There were some pretty strict rules about who, how and when, in both Greek and Roman society. You were a catcher until your beard grew in, then you were expected to keep all dick out of your ass because you were a MAN and MEN didn't take it up the butt. Of course this rule was ignored a lot, and a lot of satirical verse makes fun of men who still like it up the butt.

The gay leatherman groups are very hierarchical, as are almost every male-created social entity-- the Scouts, the Masons, fraternities...
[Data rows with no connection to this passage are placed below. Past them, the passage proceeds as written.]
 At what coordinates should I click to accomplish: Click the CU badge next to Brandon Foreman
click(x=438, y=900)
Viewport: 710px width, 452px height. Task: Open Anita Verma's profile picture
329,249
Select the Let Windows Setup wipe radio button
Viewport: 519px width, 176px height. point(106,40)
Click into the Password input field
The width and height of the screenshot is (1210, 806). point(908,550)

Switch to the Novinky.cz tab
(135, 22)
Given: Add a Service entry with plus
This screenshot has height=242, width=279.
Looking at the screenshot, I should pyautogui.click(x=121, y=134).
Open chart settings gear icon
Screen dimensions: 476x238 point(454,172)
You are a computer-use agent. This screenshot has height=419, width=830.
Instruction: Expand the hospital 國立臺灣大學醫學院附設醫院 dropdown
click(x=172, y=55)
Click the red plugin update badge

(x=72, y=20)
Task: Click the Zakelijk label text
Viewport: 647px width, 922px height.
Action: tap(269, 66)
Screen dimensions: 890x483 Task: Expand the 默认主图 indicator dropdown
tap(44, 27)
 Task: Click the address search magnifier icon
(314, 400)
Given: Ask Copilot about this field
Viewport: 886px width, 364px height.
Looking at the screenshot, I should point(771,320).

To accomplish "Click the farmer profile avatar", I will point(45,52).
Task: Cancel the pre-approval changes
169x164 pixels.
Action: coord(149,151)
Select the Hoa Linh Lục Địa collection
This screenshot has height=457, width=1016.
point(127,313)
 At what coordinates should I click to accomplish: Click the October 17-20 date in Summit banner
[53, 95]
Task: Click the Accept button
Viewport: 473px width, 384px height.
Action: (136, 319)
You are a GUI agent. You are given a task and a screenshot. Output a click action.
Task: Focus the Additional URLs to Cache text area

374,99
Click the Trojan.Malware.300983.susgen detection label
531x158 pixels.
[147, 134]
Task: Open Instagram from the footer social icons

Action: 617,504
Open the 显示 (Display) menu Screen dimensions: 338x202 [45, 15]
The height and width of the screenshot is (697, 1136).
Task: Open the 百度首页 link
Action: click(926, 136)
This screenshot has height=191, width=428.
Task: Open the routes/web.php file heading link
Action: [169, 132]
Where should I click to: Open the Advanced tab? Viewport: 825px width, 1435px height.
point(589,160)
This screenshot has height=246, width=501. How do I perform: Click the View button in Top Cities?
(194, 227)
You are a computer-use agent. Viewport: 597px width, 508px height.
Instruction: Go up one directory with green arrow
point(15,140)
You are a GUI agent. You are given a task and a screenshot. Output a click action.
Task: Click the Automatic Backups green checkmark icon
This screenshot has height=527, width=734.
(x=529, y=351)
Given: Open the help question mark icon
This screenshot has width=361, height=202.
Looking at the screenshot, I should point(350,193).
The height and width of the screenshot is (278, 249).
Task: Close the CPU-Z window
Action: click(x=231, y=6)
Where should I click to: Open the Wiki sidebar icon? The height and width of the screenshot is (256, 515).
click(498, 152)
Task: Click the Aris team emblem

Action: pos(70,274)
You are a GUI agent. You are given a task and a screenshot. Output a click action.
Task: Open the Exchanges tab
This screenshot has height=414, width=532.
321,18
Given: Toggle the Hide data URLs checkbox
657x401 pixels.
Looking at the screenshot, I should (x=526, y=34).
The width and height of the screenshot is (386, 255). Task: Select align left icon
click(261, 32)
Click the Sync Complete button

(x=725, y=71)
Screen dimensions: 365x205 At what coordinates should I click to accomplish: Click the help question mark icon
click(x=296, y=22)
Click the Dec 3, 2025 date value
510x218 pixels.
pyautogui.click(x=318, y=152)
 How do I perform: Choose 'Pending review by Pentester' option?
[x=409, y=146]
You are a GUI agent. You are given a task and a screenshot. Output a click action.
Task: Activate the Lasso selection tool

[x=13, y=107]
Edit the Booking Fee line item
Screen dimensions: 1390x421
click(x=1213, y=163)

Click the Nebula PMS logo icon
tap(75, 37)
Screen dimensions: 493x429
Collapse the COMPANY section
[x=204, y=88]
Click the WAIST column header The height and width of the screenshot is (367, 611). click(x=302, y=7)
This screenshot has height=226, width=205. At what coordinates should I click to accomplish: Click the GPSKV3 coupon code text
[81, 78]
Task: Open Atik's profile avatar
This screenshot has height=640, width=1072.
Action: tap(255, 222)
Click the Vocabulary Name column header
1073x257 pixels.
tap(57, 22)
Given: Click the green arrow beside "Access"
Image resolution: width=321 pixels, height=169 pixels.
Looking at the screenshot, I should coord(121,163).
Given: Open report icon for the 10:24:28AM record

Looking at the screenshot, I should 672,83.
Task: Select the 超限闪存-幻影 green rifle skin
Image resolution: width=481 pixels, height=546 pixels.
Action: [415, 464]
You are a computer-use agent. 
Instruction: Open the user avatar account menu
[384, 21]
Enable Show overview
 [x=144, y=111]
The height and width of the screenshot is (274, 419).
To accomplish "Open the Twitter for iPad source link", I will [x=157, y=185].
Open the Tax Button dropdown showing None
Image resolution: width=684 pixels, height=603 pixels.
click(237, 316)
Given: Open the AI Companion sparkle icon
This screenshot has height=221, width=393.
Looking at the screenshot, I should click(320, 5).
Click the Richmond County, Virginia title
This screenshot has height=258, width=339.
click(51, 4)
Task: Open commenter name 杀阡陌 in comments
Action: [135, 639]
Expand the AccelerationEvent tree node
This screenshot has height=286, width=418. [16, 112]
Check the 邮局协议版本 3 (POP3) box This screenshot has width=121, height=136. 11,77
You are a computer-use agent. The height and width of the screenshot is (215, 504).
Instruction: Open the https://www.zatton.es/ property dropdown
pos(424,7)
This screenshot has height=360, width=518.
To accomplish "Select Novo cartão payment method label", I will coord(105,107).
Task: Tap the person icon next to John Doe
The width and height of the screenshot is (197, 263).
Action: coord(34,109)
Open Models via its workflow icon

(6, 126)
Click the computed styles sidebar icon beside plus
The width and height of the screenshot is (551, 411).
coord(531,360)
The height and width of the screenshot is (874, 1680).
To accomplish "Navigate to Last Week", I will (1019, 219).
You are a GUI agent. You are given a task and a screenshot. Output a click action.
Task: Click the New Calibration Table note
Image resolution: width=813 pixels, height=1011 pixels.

Hippies were called sissies. by the (male) squares. many non-linear Polynesian societies were considered "effeminate" by the (male) Europeans that found them.
 
I don't have quite the same distaste for the word "lifestyle" that so many express here. A lifestyle to me is choosing actions and society that reflect your beliefs and interests. I think that submission can be a personality trait, a kink, or a lifestyle all depends on how a person chooses to allow it to influence their life. To some people the lifestyle is having an active bdsm oriented social life, to others is practicing D/s in a long term relationship at home, however a person wants to define their given situation is fine by me.

As to the tangent, I have to agree with Stella here. It makes me very happy to know that more teens are exploring, experimenting, thinking and talking openly about their sexual orientation. I see it as huge progress in terms of society in general. I think that such openness is pivotal for GLBT civil rights. It helps dispel myths and fears about the "unknown." I think those teens that are acting under societal pressure are the same ones that would have been promiscuous, goth, preppy, virgins, (insert fad of the generation) in a different year.

I'm not so far out of my teen years that I can't remember discussing gay friends at school with my mother. Was she comfortable conversing with her ultraconservative Catholic beliefs? No, but were we able to talk? Yes, and I have always been grateful and appreciative of that fact.

On my own tangent, I need to learn to not answer the phone when posting on lit. When asked what I was up to I just about said, "Trying to put into words my ideas on submissive lifestyle," to my mother, no less.